> Work required: With the pictures omitted, output word for word the lines from the one containing "The width and height of the screenshot is (366, 280)." through the end of the records.

> Data records:
--- START ---

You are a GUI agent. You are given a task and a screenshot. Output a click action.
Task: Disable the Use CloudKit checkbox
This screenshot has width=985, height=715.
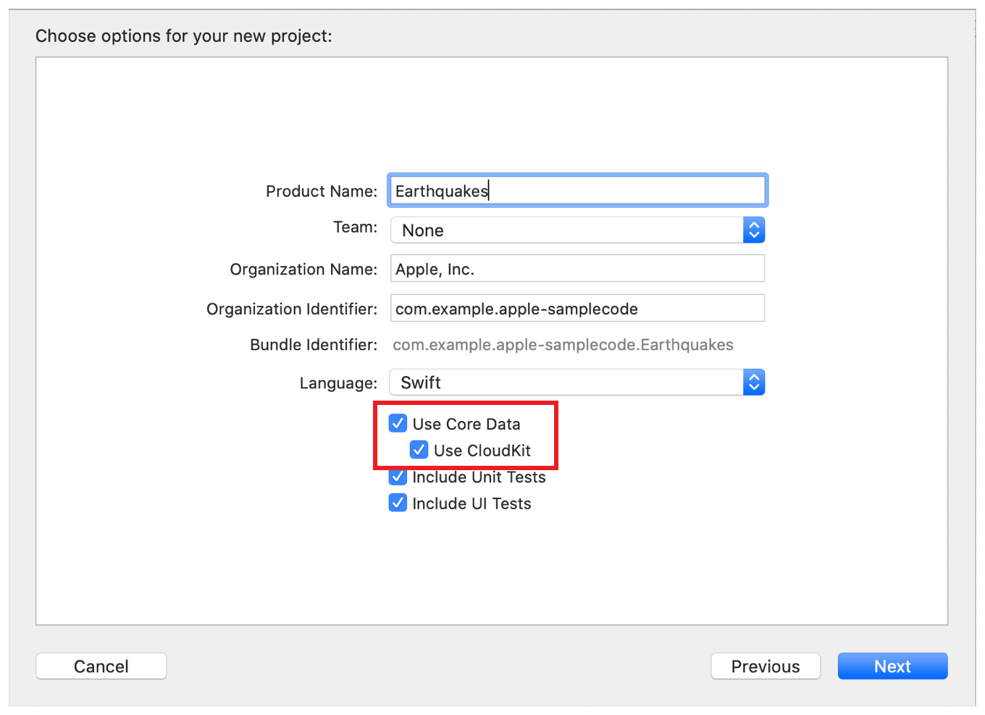point(419,450)
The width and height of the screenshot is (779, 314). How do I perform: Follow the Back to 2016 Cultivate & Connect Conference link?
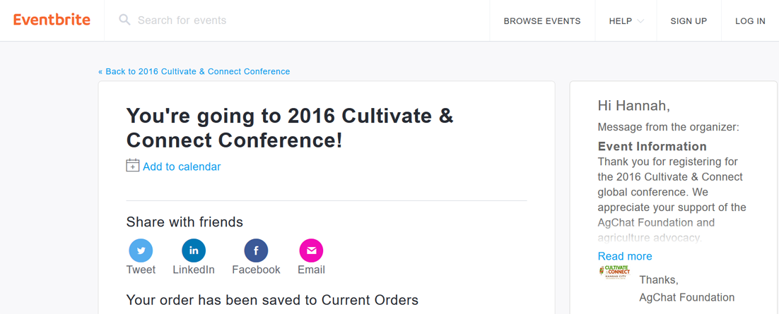(x=194, y=71)
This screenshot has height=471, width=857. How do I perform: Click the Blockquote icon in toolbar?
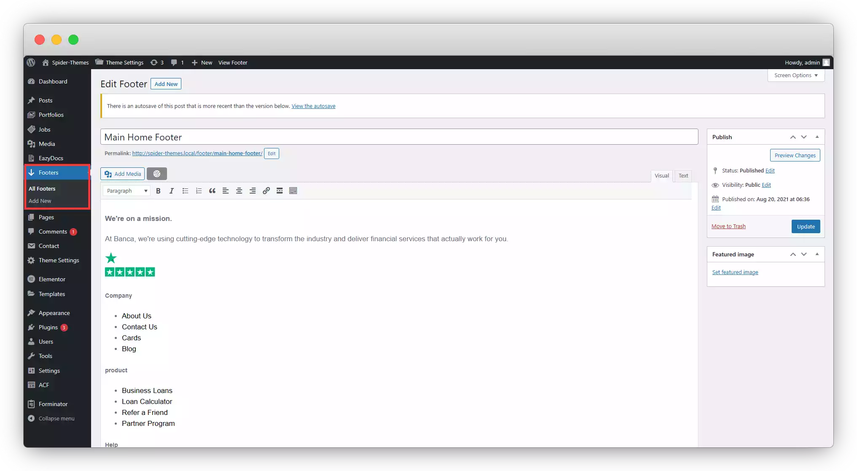[212, 191]
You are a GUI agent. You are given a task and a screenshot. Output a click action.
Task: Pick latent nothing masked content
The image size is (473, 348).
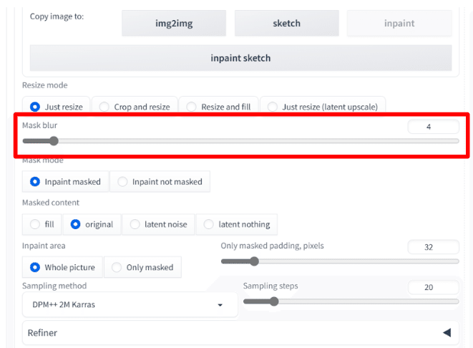pos(237,224)
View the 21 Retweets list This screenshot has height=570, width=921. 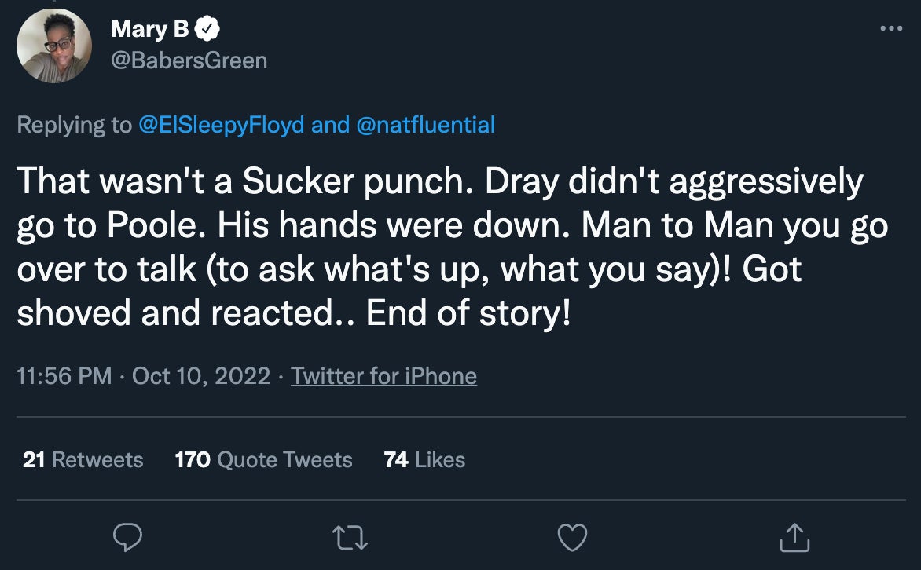83,459
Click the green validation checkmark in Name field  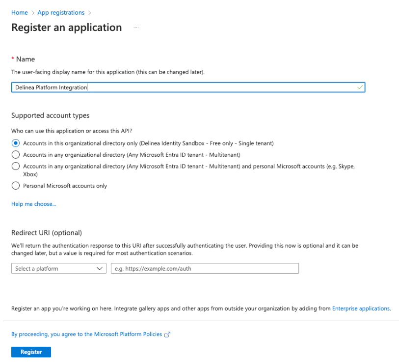[x=360, y=87]
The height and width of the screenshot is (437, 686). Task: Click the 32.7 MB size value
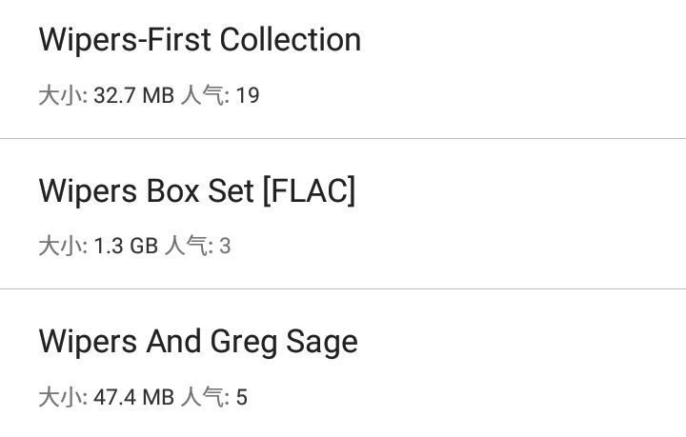click(133, 96)
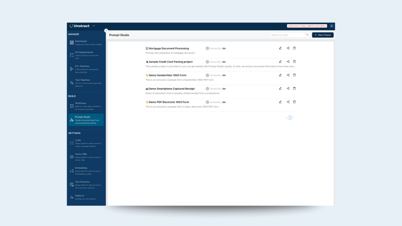Navigate to Dashboard in the sidebar
402x226 pixels.
[71, 42]
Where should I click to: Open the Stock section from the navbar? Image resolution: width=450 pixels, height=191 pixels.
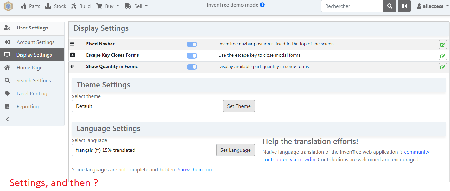coord(55,6)
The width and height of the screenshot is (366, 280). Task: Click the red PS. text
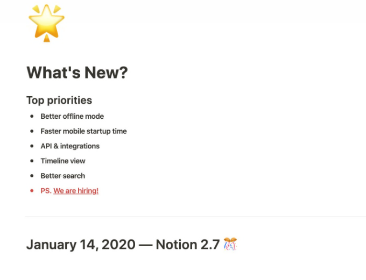(46, 191)
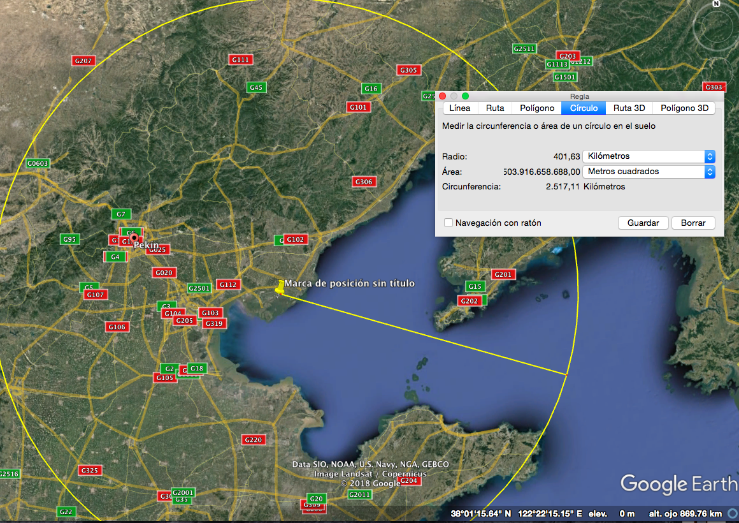Click the G220 red road shield

click(x=253, y=439)
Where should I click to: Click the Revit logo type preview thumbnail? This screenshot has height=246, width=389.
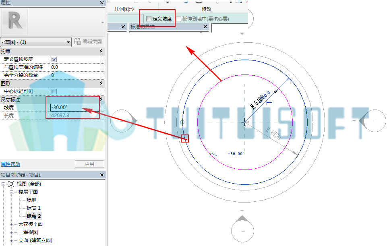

--- END ---

> Exercise answer:
The width and height of the screenshot is (366, 280). Task: Click the red PS. text
(46, 191)
Click the G220 red road shield

click(x=253, y=439)
Where should I click to: Click the Revit logo type preview thumbnail? This screenshot has height=246, width=389.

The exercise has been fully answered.